On May 5, 2010, at 1:55 AM, Ricardo Walker wrote:

 Very good review,
 
 It is nice to read some of the drawbacks of a VO user on an iPad.  It 
 was well thought out and every displeasure was expanded upon.  I hope even 
 the people who disagree with the review don't go postal on us.  Pleas.  lol.  
 I hope someone can put together their disagreements in a logical, respectful, 
 and concise manor.  I think the list would benefit greatly from such a post 
 instead of a emotion filled rant.  lol On May 5, 2010, at 1:23 AM, Bryan 
 Smart wrote:
 
 OK. So, I've had my iPad Wi-Fi+3G for less than a week, and I've already 
 decided not to keep it. There is so much of a euphoric glow on some of the 
 lists about the wonderfulness of this device. I'm the type of person that is 
 always eager to investigate new technologies and ways of working, and so 
 expected that I'd agree with the generally positive reception. I don't.
 
 I have experience with the iPhone, and, other than the fact that it is 
 slower to operate than a device with buttons, and that the battery life is 
 terrible when compared to most mobile phones, I thought that it was an 
 impressive piece of tech with an advanced approach to user interaction.
 
 I was excited about the iPad, and expected it to bring everything from an 
 iPhone, only improved. First, the iPad would have a larger screen, so it 
 should be possible to more easily move my finger directly to the position of 
 known controls in order to speed up the operation. Also, the iPad would have 
 a significantly larger battery than the iPhone, so I could spend hours using 
 apps, even wireless apps, without having to worry about draining the power 
 away.
 
 The only universally great thing that I can say about the iPad is that the 
 battery is spectacular. With the screen brightness set to low, it runs for a 
 very long time. I've spent hours streaming movies via Netflix over 3G, and 
 the battery just keeps on going.
 
 Unfortunately, that's where it all ends. It isn't that I think that the tech 
 behind the iPad is necessarily bad. If you want this experience, though, as 
 a blind person, you're better off with an iPhone.
 
 Why? Well, let's compare the iPad to the iPhone 3GS.
 
 The iPad has a larger screen. If you're sighted, this is great for watching 
 video. Watching movies on a tiny phone screen has got to be an eye strain. 
 Blind people don't watch movies, and we can listen to them just fine on an 
 iPad or iPhone speaker.
 
 I thought that the larger screen would help with VoiceOver, but, actually, 
 it makes things worse.

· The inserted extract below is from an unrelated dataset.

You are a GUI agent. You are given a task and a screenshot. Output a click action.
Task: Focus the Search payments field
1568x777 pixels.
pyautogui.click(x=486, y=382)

When you work an iPhone, placing your finger at 
 different positions on the screen only requires wrist movement. The iPad 
 screen is huge when compared to the iPhone, and you must move your entire 
 arm in order to navigate the screen. This can become tiring after hours of 
 computing, because your arm can rarely rest on anything. If you don't hold 
 your arm up, with your fingers angled down, you're likely to bump the screen 
 with part of your wrist or forearm, causing VoiceOver's focus to jump to 
 some random position on the screen. This is particularly frustrating because 
 there is so much content on an iPad screen. If you navigate through controls 
 by swiping, you'll be swiping and swiping and swiping and swiping to get to 
 where you'd like. Of course, you can directly explore with your finger, but 
 I've noticed that, in several places (like the App Store and Safari), 
 tapping somewhere doesn't necessarily mean that swiping will continue from 
 that point. In many places, I'll tap at a point on the screen, but, when I 
 start swiping, VoiceOver will always start from the top of the screen. So, 
 in those situations, if you accidentally touch the screen with some other 
 skin while swiping, or if VoiceOver mistakenly interprets a swipe as a tap, 
 then you'll lose your place, and need to start from the top of the screen. 
 In the App Store in particular, I've swiped myself to frustration.